## Source data
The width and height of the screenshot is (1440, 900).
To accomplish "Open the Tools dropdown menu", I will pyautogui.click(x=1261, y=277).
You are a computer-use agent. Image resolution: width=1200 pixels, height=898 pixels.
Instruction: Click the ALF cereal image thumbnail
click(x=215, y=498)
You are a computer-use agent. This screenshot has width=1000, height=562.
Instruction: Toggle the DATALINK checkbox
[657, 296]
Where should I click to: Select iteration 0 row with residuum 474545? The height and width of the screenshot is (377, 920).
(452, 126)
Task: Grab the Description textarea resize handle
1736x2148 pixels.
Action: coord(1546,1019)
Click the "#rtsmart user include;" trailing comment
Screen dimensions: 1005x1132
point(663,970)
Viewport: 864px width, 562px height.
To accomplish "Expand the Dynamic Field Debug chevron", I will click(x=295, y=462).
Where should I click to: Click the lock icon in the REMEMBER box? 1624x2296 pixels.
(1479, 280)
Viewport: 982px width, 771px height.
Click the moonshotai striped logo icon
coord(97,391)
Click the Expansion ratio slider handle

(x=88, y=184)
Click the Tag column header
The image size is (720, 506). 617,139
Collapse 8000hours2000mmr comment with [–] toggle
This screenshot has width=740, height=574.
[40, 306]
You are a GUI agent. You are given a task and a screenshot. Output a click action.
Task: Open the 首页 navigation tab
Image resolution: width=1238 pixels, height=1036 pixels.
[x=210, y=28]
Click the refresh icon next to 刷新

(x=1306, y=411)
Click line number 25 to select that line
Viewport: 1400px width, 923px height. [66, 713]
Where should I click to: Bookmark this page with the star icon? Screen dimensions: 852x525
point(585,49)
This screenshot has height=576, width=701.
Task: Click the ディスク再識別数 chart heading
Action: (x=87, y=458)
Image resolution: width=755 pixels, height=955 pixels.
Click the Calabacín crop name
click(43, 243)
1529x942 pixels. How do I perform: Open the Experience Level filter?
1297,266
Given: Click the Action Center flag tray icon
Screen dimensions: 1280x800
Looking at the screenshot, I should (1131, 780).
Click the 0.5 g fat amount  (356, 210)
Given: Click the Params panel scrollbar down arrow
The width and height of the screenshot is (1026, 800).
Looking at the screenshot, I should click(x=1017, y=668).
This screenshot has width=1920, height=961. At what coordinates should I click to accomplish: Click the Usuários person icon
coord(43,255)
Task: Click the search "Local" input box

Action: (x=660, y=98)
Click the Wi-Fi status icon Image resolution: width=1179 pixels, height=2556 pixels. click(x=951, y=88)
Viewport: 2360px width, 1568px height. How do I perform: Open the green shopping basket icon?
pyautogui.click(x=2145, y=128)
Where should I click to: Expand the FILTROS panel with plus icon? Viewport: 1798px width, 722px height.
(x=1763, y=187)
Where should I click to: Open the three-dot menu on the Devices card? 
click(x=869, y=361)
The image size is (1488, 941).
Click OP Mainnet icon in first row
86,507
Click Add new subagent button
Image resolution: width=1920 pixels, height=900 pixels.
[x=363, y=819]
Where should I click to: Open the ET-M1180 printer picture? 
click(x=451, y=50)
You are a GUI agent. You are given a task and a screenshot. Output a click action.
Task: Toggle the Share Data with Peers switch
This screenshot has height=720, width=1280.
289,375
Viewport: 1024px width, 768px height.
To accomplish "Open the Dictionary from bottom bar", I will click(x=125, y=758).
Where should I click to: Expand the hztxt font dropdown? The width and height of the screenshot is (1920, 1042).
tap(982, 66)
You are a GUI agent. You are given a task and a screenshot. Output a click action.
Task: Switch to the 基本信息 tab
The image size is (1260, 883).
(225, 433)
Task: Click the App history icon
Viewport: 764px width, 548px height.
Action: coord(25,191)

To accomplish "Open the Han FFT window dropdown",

## About this exercise
Would you copy every line of the entries that includes the word "computer"?

## Completed task
You are a computer-use agent. Image resolution: width=1200 pixels, height=898 pixels.
You are a computer-use agent. This screenshot has width=1000, height=562.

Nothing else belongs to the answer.